Competitive health insurance packages can include some or all of the below:

Life Insurance

A tax-free lump sum to the beneficiaries of the policy holder upon his or her death. Many of your employees do not own separate insurance and this benefit is all a family might receive.

Accidental Death & Dismemberment

Provides funds to help the beneficiaries of the policy holder if the death is accidental (often combined with and pays out in addition to life insurance). Also provides funds to the insured if he or she is dismembered, such as the loss of limbs or vision.

Dependent Life Insurance

A lump sum provided to your employee if they lose a spouse or child. This sum helps to ease the financial burden of final expenses.

Long-term Disability

Income replacement when an employee becomes sick or injured and can no longer work. For example, it could take several years to recover from an accident or head trauma—in some cases, a full recovery is not possible. Long-term disability payments replace a portion of the employee’s income when their disability prevents them from returning to work.

Weekly Indemnity (WI) / Short Term Disability (STD)

WI or STD benefits provide a weekly short-term payout to help replace income when the employee cannot work due to a short-term disability. This benefit is more commonly added for higher earning employees as Canadians already pay for short term disability through their EI deductions.
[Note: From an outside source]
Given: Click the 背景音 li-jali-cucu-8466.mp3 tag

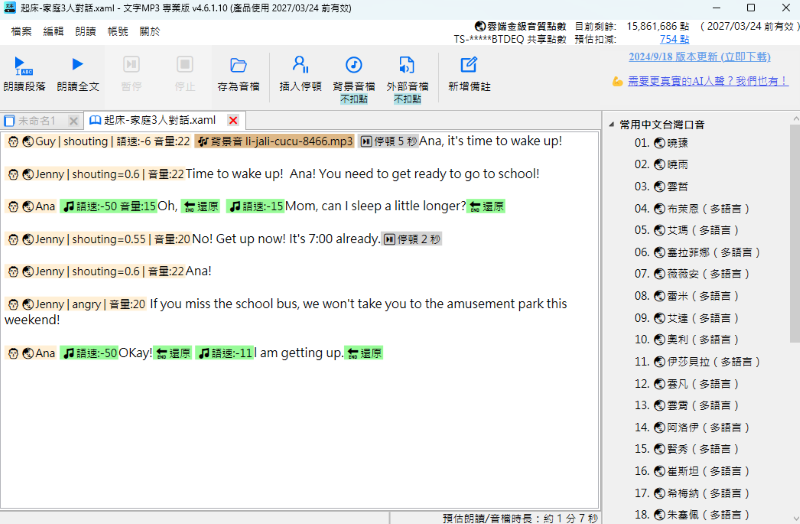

Critical Illness Insurance

A lump sum paid to the employee if they are diagnosed with a covered critical illness. The sum can be used in any way your employee sees fit—ultimately, it provides cash for the family when its needed most. About 80 per cent of critical illness claims are for cancer, stroke and heart attacks.

Dental Insurance

Dental insurance in Canada can be expensive. The only government coverage for dental care is for emergency treatment stemming from an accident—and even then, the focus is not cosmetic, so the individual is left to manage the additional expenses. Therefore, dental benefits are hugely sought after by employees.
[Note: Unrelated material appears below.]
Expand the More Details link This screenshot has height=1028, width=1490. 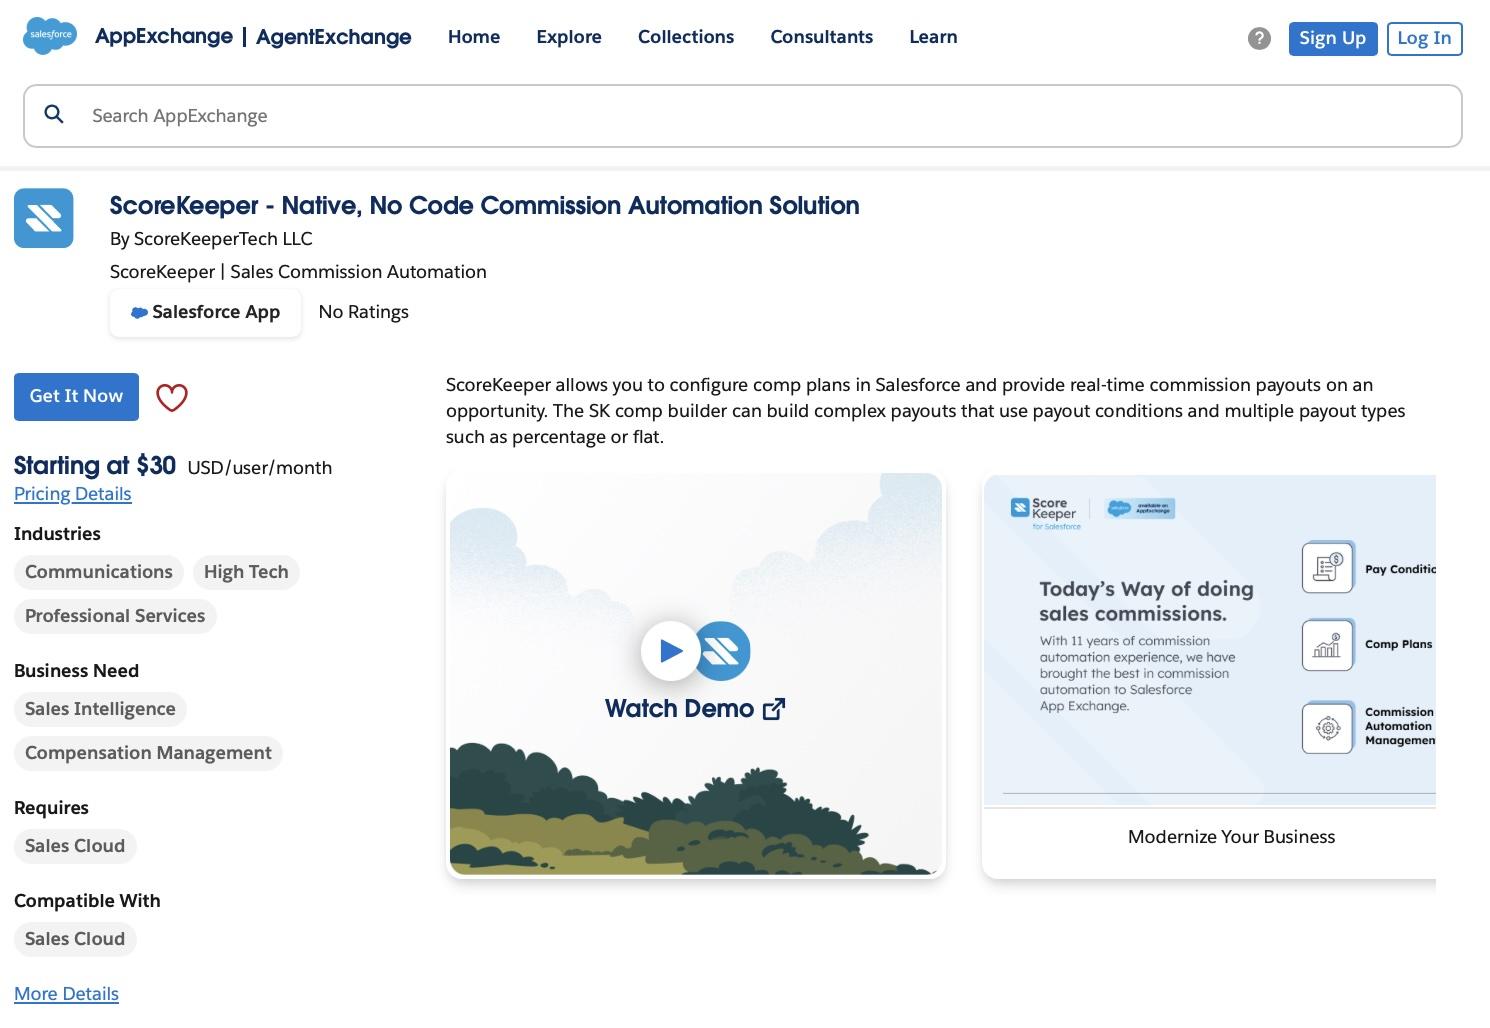[x=66, y=994]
Extended Health and Travel

This covers prescription drugs, medical supplies, paramedical practitioners (chiropractors, physiotherapists, psychologists, naturopaths, massage therapy), out of province travel insurance, medical supplies and more.

Employee Assistance Program

Not all ailments are physical. When it comes to mental health issues, addiction recovery, work stress, and emotional wellbeing, therapy is a great option. The Employee Assistance Program is a benefit that gives employees discreet short-term access to counselling. If additional therapy is needed after the sessions, the councillor can help to arrange longer-term care.

Flex Dollars

Chances are that one employee will require sports massage while another needs dental benefits more. Flex dollars allow your employees to allocate funds to the benefits they need the most. It removes the one-size-fits-all benefit plan and really gives your employees the customization they need.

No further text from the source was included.